While I believe that all of us are probably Lucy's direct descendants, I don't see her as having one thing that the woman Eve had, and that is a spirit that was in God's image. My feelings are that, at some point, at about the time the events in Genesis were said to have transpired, God instilled a spirit in a man (Adam) and a woman (Eve) that did not exist in their ancestor, Lucy, or in any of her descendants up until that time. Eve, unlike Lucy, was of the same species as God himself. The Bible teaches that God is the father of our spirits and that we are not only his creations but his offspring. Lucy, while having a spirit (all living things, according to LDS doctrine, have a spirit), did not have the same kind of spirit as Eve. She was, therefore, one of God's creations but not His offspring.

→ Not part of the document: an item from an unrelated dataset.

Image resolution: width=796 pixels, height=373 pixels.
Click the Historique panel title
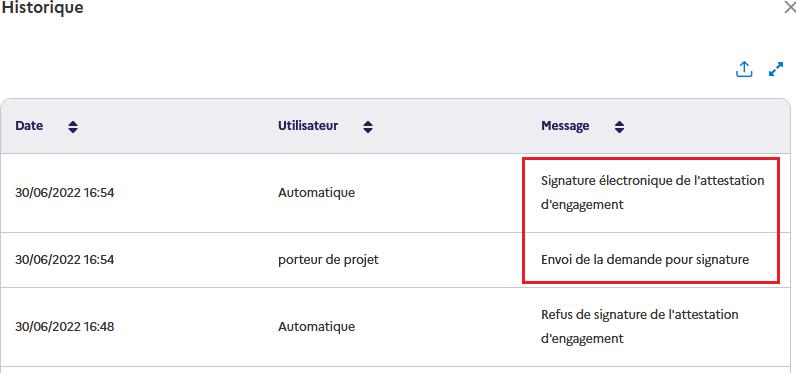point(43,8)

I should note that this is my personal belief. It does not represent LDS doctrine but it is not contrary to LDS doctrine either. The LDS Church leaves matters of this sort up to personal interpretation. As evidence of this fact, when I first visited the new Natural History Museum of Utah when it first opened a couple of years ago, I noticed that one of the significant benefactors was the LDS Church. The museum is definitely NOT a creationist museum but is as good a natural history museum as you'll find anywhere.